Ma speciale sarà il prossimo biennio di pordenonelegge, fino all’edizione di settembre 2027 che siglerà il rush conclusivo degli eventi legati alla Capitale Italiana della Cultura. Diamo appuntamento per conoscere i dettagli di programma al 7 luglio, quando torneremo a Milano, per presentare temi e protagonisti. In questo mondo in subbuglio pordenonelegge vuole testimoniare la forza e il valore civile dei libri come strumento di libertà e l’inaugurazione del festival sarà rappresentazione di un impegno che consideriamo eticamente e culturalmente rilevante: accogliere gli autori e autrici perseguitati e dissidenti, per dare centralità alle voci del dissenso compresse dai regimi o perseguitate dai fanatismi».
«Da molte stagioni pordenonelegge ha scelto di stare sull’uscio della storia e di farsi osservatorio del presente attraverso i libri: l’edizione 2026 festeggerà un nuovo spazio, dopo l’Arena Europa inaugurata lo scorso anno sulle rive del fiume Noncello» aggiunge il presidente Agrusti. «Quest’anno nel centro storico si aggiungerà l’Arena della Libertà, lo spazio nel quale accoglieremo autori e autrici che provengono dai Paesi nei quali la libertà è negata, e che sono perseguitati per le loro idee e le loro opere. Un filo rosso identitario di pordenonelegge, riconosciuto a livello nazionale e internazionale: Libri e democrazia è infatti il tema del panel alla giornata inaugurale del Festival dell’Economia di Trento: mercoledì 20 maggio sarò fra i relatori dell’evento che vedrà protagonisti anche la giurista Paola Severino, il giornalista Stefano Biolchini, il Policy Advisor del Parlamento Europeo Galileo Lorenzo Sciarretta e il presidente della Regione Massimiliano Fedriga».
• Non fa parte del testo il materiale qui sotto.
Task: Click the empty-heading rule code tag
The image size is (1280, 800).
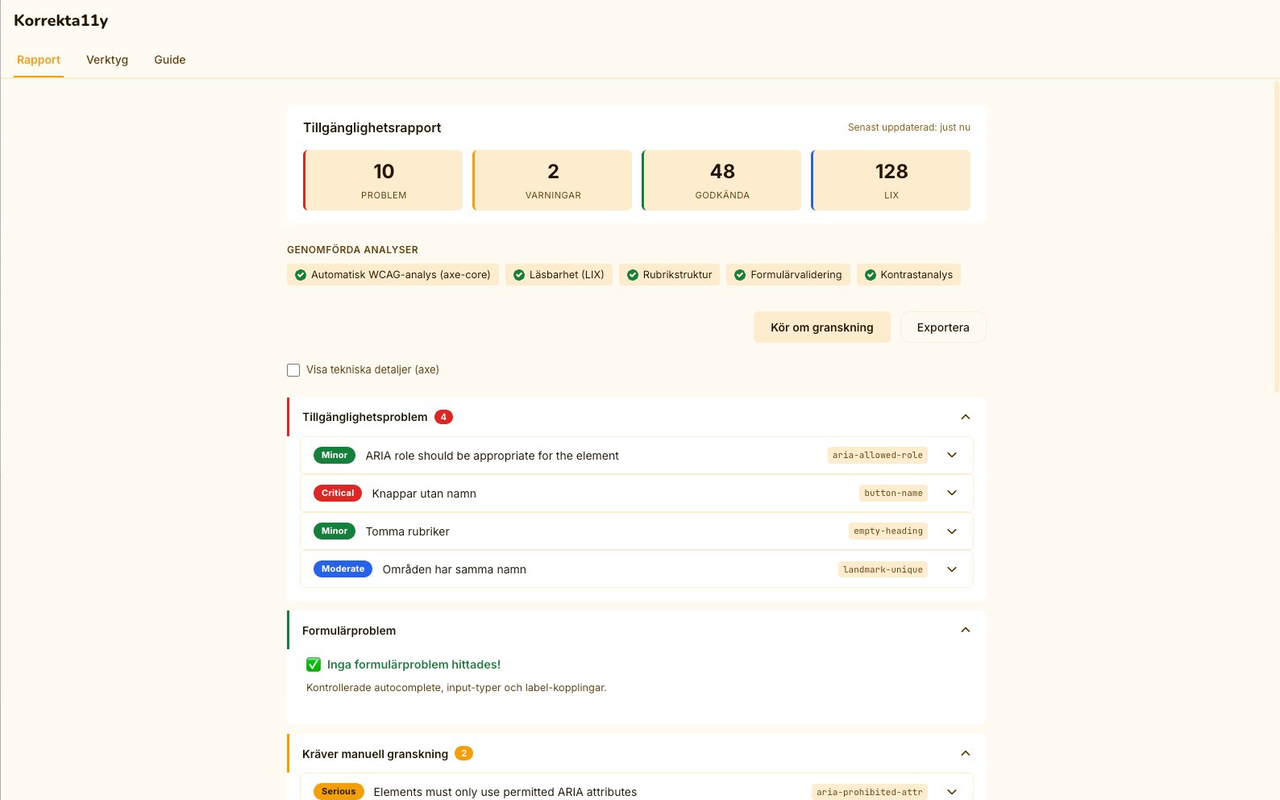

Altrettanto rappresentativo dell’indagine del festival è lo spazio dell’Arena Europa: «Il festival coltiva da sempre la poesia e le altre forme di dialogo che valorizzare le relazioni con la cultura europea» spiega il direttore artistico di pordenonelegge Gian Mario Villalta. «Promuoviamo il dialogo con gli istituti italiani di Cultura in Europa, con le case editrici nazionali e quelle del territorio che sempre più spesso traducono gli autori e le autrici di riferimento dell’area dell’ex cortina di ferro. E c’è il progetto dell’Europa della poesia, punto fermo del dossier di Pordenone Capitale italiana della cultura 2027: oggi a Torino lo abbiamo presentato nell’incontro dedicato ai Versi dalla Croazia. La poesia del nostro tempo come tramite privilegiato per ricucire la rete di relazioni culturali andata perduta dopo la Seconda Guerra Mondiale».
Da Torino a Trento a Lecce, pordenonelegge costruisce sinergie con le istituzioni culturali italiane: nella giornata di ieri l’evento promosso dal festival pugliese Conversazioni sul futuro, che ha visto protagonista la direttrice di Fondazione Pordenonelegge.it Michela Zin sulle esperienze complementari fra festival, biblioteche, archivi e comunità: luoghi fisici e simbolici in cui la lettura diventa relazione e immaginazione del futuro. «Luoghi che – spiega Michela Zin – sono anche il’termometro’di un festival che da molti anni fa rete a livello regionale e nazionale, e di una città come Pordenone nel suo rapporto con i libri, i lettori, la bibliodiversità. Il pubblico di Pordenonelegge ai libri ci tiene: li acquista e li legge per approfondire criticamente i temi dei nostri incontri».